Word and element pointing entries
□ □ □ □

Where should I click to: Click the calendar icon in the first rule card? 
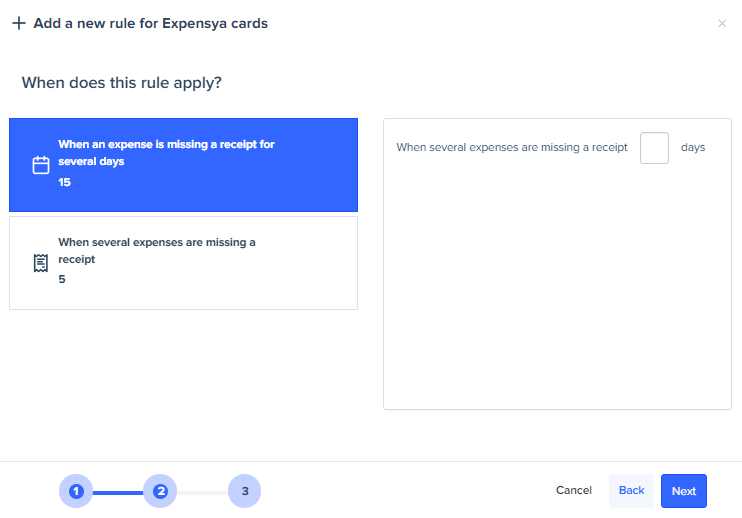[x=41, y=165]
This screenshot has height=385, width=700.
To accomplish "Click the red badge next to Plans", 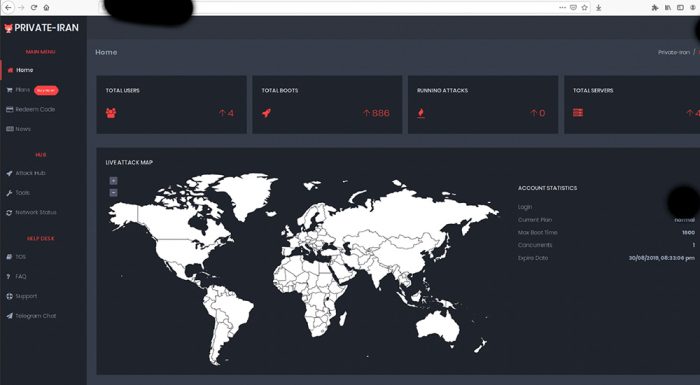I will 46,90.
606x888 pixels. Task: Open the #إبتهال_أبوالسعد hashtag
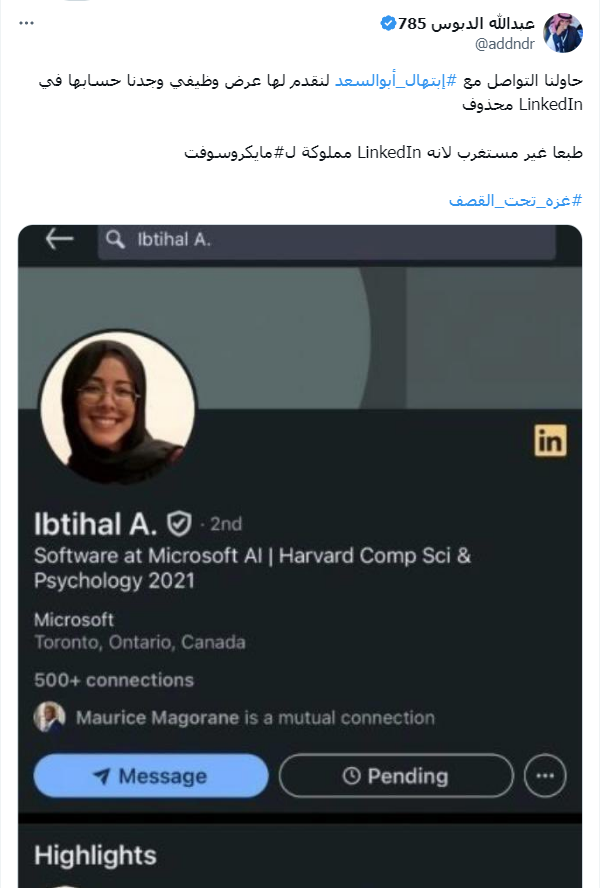(395, 81)
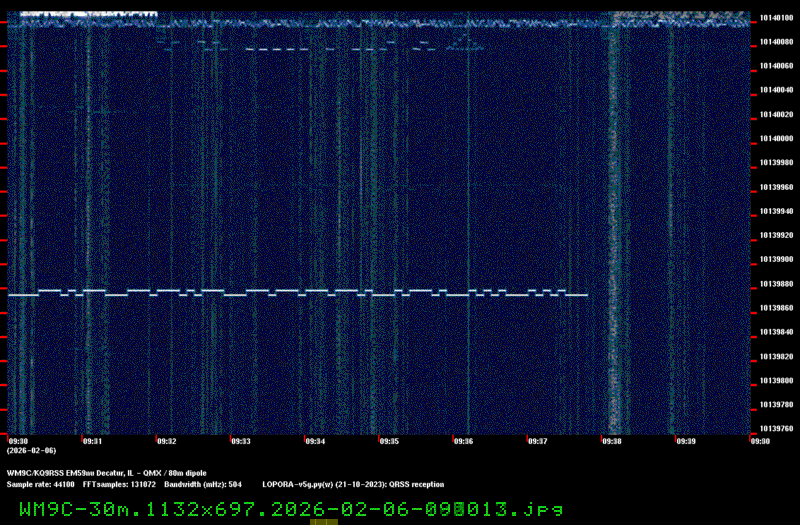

□ □ □ □

• Task brief
Starting at the line containing "606x888 pixels. Task: Open" and running to the end of the records, output every line as a numbered list, skipping blank lines and leaving out the pictures.

• Task output
1. 606x888 pixels. Task: Open the #إبتهال_أبوالسعد hashtag
2. (395, 81)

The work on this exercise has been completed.